El presidente francés, Emmanuel Macron, que ganó la reelección para un segundo mandato el pasado mes de abril, acaba de hacer algo muy impopular en política como es jugarse su carrera política por una decisión que considera que es la mejor para su país. Su decisión de aprobar por decreto la reforma de las pensiones, sin votación en la Asamblea francesa —y que posiblemente habría supuesto una derrota parlamentaria— haciendo uso de las atribuciones presidenciales, es una decisión muy poco al uso, con la que políticamente no gana nada y que pone en serio riesgo su segundo mandato. Veremos si es capaz de esquivar unas elecciones generales que le obliguen a una cohabitación con la izquierda. Unos comicios en los que, además, su partido La República en Marcha, un movimiento que gira alrededor del aura del inquilino del Elíseo, entre en una seria crisis y quién sabe si incluso corra el riesgo de su desaparición.

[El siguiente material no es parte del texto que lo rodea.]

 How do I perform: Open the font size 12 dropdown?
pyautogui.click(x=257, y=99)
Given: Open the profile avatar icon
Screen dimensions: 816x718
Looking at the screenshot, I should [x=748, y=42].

En este caso, es evidente que han chocado dos intereses claramente contrapuestos: los del Estado, con una medida tan impopular como es la ampliación progresiva de la edad de jubilación, que pasa de los 62 años en la actualidad a los 64 en 2030, a razón de un trimestre por año —en España está fijada oficialmente en 65 años, aunque desde 2013 se está viendo incrementada paulatinamente para que, en 2027, alcance los 67 años—; con la legítima preocupación de la gente que ha salido, muy masivamente, a protestar contra el claro recorte a un derecho laboral adquirido. Y eso que en Francia ya llevan seis huelgas generales para protestar contra los planes de Macron y en la última de ellas, el pasado día 8, más de 3,5 millones de personas salieron a la calle para protestar. Una situación de reivindicación laboral muy diferente, por ejemplo, a la de España, que no vive una situación de huelga laboral desde 2012 a raíz de la séptima reforma laboral impulsada por Mariano Rajoy y que implantaba un despido más barato.

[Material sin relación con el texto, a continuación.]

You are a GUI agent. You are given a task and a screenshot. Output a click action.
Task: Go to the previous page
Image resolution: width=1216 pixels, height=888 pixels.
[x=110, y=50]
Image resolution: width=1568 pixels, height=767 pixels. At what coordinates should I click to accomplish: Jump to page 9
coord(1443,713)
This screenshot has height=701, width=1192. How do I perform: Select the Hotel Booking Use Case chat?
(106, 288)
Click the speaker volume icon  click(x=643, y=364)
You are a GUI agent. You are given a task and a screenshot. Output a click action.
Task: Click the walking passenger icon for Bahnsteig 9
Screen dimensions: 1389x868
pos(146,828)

El movimiento de Macron tiene una cierta similitud, por impopular, con el que protagonizó el excanciller alemán, el socialdemócrata Gerhard Schröder, que con el cambio de siglo puso en marcha un gran programa de reformas socioeconómicas que le acabaría costando el cargo. Todo el mundo lo sabía, y Schröder el primero, que retener la cancillería sería una misión imposible con las reformas que estaba llevando a cabo. Pero la Alemania que se encontró y que aprovecharía su sucesora Angela Merkel para un largo mandato, por otra parte muy importante, de 16 años, habría sido muy diferente en el terreno económico sin que su antecesor se acabara inmolando. Salvando todas las distancias, en España, el expresidente José Luis Rodríguez Zapatero, presionado por Europa, Estados Unidos y China, también tuvo que modificar su política económica en 2010 con unos recortes de reducción de gasto y un recorte de sueldos públicos sin precedentes, que precipitarían su caída en 2011.

Macron no ha tomado un camino fácil en una Francia en que desde que acabó el primer septenato del expresidente François Mitterrand —y eso sucedió en un muy lejano 1988— había sorteado las respuestas estructurales importantes que tenía que hacer. Y eso ha sucedido con el segundo mandato de Mitterrand, los dos de Jacques Chirac, Nicolas Sarkozy, François Hollande y el primero de Macron. Han pasado más de 35 años en que la presidencia de la República ha llegado al Elíseo con unos compromisos electorales y han desistido uno a uno a todas sus promesas, ya que la respuesta popular ha sido de una contundencia importante y en un país donde el peso de lo público y el papel de los sindicatos no tiene equiparación posible con España.

Un total de casi un centenar de diputados ya han presentado una moción de censura para tumbar el gobierno de Macron este mismo viernes y el círculo se le irá, muy probablemente, estrechando. Pero eso, obviamente, ya lo sabía. Veremos cuál es su nivel de resistencia y si, en el futuro, alguien tira atrás esta medida o simplemente se limita a hacer un acto de postureo.